Dólar e juros recuam com otimismo por acordo entre EUA e Irã
O avanço nas negociações entre EUA e Irã reduz tensões geopolíticas, impulsionando o apetite por risco, derrubando o preço do petróleo e valorizando o real.
Pontos principais
- O dólar à vista recuou 0,54%, cotado a R$ 5,002, com juros futuros em queda.
- O petróleo Brent caiu cerca de 7%, sendo negociado abaixo de US$ 100 por barril.
- O presidente Donald Trump afirmou que as negociações com o Irã avançam de forma construtiva.
- Autoridades indicam que o Irã aceitou abrir mão de estoques de urânio enriquecido.
- O Ibovespa opera em alta, refletindo o otimismo global com a possível desescalada do conflito.
- O Relatório Focus elevou as projeções de inflação para 2026 e 2027 no Brasil.
- Analistas alertam que a normalização da logística energética pode levar meses, mantendo a volatilidade.
O mercado financeiro global opera com otimismo, impulsionado pelo avanço nas negociações diplomáticas entre os Estados Unidos e o Irã. O presidente Donald Trump confirmou que as conversas, focadas no fim do conflito e na desnuclearização, progridem de forma construtiva. Esse cenário provocou uma queda de cerca de 7% nos preços do petróleo, levando o barril do Brent para patamares abaixo de US$ 100, refletindo a expectativa de reabertura do Estreito de Ormuz e a normalização do fluxo energético global. Em resposta, os futuros das bolsas americanas abriram em alta, enquanto no Brasil, o Ibovespa avançou e o dólar recuou 0,54%, cotado a R$ 5,002.
Embora o clima seja de alívio, autoridades americanas sinalizam que o Irã aceitou abrir mão de seu estoque de urânio enriquecido, um passo crucial para o acordo, ainda que o governo iraniano mantenha um tom cauteloso sobre os termos finais. Analistas de mercado ressaltam que, apesar do otimismo imediato, a normalização completa da logística de energia pode levar meses, o que sugere que a volatilidade nos preços das commodities deve persistir no curto prazo, exigindo cautela dos investidores quanto aos desdobramentos práticos da diplomacia.
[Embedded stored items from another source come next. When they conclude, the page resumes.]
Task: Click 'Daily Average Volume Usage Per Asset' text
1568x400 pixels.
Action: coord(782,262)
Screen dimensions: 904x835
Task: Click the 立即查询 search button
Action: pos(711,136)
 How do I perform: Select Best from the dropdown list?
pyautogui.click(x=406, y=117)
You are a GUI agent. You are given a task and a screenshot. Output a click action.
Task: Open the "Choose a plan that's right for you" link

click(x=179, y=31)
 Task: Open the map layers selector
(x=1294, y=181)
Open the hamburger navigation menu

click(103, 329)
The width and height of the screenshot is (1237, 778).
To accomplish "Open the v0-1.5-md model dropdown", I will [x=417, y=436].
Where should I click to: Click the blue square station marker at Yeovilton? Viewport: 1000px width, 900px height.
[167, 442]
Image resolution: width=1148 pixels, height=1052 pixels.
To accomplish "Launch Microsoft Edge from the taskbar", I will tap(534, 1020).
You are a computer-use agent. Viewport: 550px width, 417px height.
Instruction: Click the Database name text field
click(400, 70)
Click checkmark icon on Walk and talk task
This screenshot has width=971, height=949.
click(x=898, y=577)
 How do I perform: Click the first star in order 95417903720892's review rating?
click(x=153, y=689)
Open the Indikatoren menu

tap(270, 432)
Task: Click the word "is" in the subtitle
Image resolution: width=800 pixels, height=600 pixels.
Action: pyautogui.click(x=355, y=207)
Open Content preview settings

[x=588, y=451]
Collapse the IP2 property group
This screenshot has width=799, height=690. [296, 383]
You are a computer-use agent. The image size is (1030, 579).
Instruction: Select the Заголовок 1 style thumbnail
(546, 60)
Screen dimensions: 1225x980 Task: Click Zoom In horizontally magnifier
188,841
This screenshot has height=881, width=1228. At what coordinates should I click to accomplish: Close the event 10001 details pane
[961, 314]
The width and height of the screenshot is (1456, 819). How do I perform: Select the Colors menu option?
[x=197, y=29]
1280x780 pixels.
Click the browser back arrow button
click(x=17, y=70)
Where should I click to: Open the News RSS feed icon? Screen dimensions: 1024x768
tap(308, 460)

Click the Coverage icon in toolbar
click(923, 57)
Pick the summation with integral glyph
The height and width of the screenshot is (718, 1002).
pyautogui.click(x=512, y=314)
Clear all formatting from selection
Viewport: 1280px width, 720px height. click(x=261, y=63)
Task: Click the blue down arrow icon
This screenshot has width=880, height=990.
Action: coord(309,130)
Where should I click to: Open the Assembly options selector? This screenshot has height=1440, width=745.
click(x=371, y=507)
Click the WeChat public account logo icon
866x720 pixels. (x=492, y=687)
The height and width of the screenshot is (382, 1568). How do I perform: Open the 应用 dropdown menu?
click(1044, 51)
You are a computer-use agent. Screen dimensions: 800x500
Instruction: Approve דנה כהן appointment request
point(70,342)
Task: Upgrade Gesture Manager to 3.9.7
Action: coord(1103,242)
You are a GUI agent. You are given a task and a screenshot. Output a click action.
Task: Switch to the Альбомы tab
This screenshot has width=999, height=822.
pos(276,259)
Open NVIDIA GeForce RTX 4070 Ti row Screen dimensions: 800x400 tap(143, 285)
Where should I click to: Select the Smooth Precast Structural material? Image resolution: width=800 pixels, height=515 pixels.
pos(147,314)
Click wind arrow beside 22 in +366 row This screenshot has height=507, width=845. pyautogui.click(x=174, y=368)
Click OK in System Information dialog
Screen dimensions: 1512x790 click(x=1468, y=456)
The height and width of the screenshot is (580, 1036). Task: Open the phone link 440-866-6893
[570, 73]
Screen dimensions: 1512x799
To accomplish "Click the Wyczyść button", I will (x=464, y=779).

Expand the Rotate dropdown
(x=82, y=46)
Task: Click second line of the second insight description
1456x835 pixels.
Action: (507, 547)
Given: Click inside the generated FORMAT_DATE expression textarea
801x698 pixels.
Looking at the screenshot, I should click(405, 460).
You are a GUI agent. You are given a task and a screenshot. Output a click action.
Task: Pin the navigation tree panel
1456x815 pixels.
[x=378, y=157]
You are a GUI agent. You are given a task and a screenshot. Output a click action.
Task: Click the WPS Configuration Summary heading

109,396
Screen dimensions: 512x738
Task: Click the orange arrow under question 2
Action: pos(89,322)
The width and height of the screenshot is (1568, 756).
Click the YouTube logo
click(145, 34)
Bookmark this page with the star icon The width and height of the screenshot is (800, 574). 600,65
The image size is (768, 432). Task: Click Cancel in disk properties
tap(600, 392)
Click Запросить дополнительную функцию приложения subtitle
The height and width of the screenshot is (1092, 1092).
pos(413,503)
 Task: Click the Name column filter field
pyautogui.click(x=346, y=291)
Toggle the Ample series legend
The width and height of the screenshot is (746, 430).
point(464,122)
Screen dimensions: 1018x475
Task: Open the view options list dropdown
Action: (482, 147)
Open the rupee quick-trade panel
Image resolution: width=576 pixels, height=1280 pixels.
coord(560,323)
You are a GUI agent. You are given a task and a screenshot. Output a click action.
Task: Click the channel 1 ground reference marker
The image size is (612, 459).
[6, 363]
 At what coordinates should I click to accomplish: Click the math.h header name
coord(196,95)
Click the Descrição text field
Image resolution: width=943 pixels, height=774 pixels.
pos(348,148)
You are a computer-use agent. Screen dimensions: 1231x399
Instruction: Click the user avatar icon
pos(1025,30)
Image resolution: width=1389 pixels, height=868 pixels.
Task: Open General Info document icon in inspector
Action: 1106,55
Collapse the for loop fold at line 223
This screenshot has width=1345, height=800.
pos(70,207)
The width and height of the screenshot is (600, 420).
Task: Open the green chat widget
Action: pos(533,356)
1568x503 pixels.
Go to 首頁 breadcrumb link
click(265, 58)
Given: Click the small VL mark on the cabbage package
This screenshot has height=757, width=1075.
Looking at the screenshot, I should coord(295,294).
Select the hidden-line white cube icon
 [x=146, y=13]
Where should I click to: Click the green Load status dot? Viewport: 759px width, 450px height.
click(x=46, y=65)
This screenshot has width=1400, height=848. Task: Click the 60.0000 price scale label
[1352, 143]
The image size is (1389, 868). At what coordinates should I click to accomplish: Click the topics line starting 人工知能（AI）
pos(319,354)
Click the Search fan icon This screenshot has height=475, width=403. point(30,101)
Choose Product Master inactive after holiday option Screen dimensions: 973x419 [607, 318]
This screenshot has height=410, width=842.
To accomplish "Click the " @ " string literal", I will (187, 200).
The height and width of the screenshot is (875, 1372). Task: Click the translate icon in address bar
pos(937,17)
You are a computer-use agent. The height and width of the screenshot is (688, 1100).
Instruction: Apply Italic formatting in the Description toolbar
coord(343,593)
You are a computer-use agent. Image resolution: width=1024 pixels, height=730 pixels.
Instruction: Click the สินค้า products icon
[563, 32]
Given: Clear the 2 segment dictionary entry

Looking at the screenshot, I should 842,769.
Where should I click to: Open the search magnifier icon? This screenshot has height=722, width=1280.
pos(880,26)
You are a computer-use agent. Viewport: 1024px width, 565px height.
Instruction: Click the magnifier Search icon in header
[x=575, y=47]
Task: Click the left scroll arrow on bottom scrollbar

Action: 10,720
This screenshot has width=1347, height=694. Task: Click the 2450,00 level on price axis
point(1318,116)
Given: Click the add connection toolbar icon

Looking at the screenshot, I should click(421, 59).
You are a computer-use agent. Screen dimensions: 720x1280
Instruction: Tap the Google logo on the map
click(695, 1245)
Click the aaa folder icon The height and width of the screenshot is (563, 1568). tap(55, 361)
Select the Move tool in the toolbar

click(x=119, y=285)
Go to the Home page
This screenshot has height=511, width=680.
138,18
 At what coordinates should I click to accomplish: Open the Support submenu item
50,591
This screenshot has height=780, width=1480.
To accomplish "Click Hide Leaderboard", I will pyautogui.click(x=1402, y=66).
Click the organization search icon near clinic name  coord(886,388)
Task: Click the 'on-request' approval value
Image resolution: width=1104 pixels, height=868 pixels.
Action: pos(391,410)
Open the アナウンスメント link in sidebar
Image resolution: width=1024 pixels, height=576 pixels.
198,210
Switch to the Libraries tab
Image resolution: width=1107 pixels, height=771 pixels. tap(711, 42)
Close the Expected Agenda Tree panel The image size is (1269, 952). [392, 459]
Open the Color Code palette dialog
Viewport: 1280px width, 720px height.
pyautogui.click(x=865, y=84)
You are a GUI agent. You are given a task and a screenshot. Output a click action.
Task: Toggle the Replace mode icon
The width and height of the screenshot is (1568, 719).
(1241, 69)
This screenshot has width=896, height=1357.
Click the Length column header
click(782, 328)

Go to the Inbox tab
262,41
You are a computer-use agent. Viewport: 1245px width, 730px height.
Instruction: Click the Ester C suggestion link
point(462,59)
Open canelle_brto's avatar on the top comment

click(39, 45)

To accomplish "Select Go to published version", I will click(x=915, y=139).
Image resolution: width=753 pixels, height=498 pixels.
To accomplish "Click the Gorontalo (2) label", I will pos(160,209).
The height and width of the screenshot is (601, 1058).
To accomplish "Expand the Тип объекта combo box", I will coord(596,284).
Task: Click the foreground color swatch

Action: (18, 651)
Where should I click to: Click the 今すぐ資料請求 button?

No cenário doméstico, o Banco Central e o Ministério da Fazenda reforçaram que choques externos continuam a impactar as projeções de preços, evidenciado pela recente elevação das estimativas de inflação para 2026 e 2027 no Relatório Focus. A persistência de juros reais elevados permanece como um ponto de atenção central para o mercado local, que continua monitorando de perto a estabilidade dos ativos de risco. Investidores seguem atentos à trajetória da política monetária do Federal Reserve e aos desafios fiscais, tratando o acordo no Oriente Médio como um determinante crítico para a estabilidade econômica global.